ただし、従来の当事者型電子署名のように自身で電子証明書を用意する必要もなく、導入も簡単なことからビジネスなどにおける契約書をはじめ、様々なところで活用されています。
関連リンク:
電子署名サービスの選び方や特徴は?法的効力を持たせる技術を解説
タイムスタンプでさらに電子文書の証拠能力を強化
電子署名を用いる際によく使われる仕組みで、覚えておきたいのが「タイムスタンプ」です。
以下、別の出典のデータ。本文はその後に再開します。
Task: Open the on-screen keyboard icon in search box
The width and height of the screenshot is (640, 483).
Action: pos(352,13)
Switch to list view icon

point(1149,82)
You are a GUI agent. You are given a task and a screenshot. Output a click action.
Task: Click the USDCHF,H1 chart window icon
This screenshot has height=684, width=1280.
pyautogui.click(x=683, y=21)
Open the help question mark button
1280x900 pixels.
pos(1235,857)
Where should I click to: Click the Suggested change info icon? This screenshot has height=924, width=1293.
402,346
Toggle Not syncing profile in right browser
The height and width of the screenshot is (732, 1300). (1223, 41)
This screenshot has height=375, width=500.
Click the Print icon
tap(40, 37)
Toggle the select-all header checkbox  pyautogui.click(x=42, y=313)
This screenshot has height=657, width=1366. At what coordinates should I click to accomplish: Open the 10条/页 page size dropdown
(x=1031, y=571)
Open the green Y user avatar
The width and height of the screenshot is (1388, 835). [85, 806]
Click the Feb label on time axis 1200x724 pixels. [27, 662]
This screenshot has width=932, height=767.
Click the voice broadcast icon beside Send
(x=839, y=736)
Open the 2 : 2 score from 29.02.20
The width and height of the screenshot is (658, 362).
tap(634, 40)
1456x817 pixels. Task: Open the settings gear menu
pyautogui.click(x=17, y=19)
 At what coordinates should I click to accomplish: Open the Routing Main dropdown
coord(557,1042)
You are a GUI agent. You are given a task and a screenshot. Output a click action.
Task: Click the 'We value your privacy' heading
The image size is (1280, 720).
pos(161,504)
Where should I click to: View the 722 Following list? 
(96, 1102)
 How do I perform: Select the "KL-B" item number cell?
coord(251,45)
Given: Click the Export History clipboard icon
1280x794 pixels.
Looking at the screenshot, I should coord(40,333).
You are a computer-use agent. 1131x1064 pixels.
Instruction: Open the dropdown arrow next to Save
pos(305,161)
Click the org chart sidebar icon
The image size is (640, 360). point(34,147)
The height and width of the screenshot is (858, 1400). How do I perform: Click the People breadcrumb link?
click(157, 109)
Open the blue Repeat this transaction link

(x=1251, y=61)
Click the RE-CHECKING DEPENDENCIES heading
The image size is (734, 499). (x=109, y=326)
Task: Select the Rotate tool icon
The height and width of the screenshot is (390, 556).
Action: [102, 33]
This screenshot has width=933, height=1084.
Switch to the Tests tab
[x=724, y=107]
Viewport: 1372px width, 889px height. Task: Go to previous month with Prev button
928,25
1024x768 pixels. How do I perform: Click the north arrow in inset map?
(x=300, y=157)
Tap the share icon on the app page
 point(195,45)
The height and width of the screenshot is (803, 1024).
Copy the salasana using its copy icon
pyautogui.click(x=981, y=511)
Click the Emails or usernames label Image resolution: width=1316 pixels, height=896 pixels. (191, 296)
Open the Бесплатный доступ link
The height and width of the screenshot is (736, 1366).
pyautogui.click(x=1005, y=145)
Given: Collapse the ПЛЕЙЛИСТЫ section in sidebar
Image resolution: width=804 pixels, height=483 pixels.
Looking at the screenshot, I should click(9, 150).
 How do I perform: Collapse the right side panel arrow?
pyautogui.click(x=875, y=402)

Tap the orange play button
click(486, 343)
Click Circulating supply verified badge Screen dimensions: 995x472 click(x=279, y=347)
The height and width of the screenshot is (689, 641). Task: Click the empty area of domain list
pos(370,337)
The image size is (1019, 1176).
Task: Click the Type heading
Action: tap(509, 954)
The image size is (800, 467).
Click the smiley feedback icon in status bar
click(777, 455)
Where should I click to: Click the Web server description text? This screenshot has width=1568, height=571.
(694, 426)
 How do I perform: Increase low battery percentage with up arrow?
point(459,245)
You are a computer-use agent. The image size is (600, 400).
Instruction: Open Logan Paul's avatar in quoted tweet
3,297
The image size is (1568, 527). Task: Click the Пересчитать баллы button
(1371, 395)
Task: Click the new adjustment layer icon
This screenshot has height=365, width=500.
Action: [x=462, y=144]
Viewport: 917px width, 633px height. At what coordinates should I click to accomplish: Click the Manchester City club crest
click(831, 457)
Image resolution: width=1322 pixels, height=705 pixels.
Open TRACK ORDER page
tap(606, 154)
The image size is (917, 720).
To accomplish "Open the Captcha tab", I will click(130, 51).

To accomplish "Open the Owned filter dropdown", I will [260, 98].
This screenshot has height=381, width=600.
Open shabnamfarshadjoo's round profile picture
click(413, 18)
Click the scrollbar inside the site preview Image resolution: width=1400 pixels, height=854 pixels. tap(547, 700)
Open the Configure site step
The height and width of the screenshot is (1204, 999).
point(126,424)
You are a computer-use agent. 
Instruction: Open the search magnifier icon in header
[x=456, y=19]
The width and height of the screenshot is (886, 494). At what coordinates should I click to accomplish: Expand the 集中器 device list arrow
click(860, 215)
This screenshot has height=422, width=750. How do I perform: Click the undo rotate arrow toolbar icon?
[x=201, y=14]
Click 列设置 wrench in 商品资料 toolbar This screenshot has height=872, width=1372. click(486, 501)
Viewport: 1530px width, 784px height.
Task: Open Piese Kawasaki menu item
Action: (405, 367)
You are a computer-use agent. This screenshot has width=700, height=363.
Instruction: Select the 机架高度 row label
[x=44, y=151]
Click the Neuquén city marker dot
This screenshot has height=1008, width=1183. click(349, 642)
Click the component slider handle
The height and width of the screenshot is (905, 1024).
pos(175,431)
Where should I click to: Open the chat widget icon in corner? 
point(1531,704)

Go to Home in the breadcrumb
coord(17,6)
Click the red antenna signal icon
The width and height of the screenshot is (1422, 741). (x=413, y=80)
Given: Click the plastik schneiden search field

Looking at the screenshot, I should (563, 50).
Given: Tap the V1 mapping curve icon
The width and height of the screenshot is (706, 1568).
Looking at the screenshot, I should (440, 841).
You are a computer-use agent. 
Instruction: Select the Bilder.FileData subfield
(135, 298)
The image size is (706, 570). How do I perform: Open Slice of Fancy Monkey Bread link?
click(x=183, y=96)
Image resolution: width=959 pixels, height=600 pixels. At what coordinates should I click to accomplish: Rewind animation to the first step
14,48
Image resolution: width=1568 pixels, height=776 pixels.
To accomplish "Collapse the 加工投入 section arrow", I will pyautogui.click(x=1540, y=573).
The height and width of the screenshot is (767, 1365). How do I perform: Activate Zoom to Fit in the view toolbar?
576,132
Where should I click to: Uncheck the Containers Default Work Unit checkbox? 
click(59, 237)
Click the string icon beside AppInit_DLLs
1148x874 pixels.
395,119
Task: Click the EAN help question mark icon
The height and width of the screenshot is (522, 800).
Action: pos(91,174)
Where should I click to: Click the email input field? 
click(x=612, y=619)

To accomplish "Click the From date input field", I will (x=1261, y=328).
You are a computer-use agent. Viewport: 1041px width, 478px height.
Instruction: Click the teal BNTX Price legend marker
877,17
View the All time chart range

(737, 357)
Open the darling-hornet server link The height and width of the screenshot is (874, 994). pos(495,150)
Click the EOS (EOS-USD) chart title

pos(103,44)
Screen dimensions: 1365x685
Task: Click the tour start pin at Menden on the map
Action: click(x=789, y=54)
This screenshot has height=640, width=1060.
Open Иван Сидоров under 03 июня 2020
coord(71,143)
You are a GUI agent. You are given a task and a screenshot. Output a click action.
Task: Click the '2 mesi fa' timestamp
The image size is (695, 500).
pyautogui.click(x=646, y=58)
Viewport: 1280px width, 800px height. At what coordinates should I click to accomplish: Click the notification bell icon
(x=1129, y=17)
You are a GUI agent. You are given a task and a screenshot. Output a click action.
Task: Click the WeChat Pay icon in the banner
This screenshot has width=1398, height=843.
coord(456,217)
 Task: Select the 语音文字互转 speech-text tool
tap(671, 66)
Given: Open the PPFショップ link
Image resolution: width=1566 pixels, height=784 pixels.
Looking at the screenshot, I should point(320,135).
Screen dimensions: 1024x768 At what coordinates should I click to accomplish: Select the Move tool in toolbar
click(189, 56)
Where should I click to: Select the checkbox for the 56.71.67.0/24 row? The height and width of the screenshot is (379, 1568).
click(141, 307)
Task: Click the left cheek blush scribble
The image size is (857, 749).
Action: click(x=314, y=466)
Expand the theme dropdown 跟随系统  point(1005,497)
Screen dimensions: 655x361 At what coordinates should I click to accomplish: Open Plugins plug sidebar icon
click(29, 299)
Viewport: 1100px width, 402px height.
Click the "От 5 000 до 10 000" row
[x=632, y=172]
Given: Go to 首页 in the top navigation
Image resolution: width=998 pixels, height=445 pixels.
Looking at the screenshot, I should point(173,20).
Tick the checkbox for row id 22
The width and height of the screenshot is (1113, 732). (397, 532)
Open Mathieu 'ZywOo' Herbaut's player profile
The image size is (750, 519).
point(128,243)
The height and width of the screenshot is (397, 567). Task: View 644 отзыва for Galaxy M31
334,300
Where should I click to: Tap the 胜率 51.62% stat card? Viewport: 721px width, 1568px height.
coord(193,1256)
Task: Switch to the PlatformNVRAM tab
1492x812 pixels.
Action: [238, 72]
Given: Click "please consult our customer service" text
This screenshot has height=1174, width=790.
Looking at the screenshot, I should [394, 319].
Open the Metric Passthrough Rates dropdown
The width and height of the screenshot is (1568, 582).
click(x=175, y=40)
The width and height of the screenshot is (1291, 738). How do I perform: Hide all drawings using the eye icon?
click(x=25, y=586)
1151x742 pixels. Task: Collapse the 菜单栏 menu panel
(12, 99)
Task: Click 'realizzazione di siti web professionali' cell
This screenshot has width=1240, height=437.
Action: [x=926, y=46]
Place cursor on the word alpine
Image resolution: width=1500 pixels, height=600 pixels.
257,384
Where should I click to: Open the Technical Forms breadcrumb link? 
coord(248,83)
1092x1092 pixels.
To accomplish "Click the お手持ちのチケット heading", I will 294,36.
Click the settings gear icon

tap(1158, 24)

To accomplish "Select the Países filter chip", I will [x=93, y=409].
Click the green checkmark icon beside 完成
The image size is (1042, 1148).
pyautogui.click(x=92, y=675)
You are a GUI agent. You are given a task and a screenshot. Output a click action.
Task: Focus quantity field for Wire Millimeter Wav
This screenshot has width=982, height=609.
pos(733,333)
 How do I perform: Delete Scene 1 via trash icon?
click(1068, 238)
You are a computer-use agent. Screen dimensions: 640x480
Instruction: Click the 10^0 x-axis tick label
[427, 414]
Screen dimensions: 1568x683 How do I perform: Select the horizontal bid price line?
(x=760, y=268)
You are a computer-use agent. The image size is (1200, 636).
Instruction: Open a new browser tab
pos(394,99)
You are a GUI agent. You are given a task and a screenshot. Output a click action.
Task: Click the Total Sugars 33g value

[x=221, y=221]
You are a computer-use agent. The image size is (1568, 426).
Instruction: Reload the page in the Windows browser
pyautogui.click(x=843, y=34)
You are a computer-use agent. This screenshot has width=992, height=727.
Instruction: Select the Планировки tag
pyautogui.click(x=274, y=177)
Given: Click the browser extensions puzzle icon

電子署名によっては、その電子文書が「いつ」作成され、契約に至ったのか、その日時の情報を技術的に完全には証明できないという難点を抱えています。
そこで文書の改変が行われていないかどうかを確認する方法の一つとして活用されるのが、「タイムスタンプ」と呼ばれる仕組みです。
タイムスタンプとは、時刻認証事業者により提供されるサービスで、電子文書の作成時刻が真正なものであることを裏付けする機能です。
タイムスタンプを導入することで、その電子文書が当該の時刻に電子データとして既に存在していたことを証明できると共に、データの原本のままであることを示せます。この仕組みは当事者型電子署名でも、立会人型電子署名でも広く活用されています。
契約を簡単に!電子署名サービスを利用しよう
電子署名は便利な反面、仕組みが難しかったり、真正性の確認のためにステップが複雑だったりして利用が困難に感じられるかもしれません。
しかし立会人型電子署名の普及により、これらの問題も解決しつつあります。テレワークや書類の電子化が進むに従って、電子署名の活用の機会は今後どんどん増えていくことでしょう。
近い将来、役所や学校へ書類を提出するような場面でも、ハンコではなく、電子サインや電子署名を使うようになる可能性も否定できません。
今後ますます加速する電子化の流れに備えて、電子署名の導入をぜひご検討ください。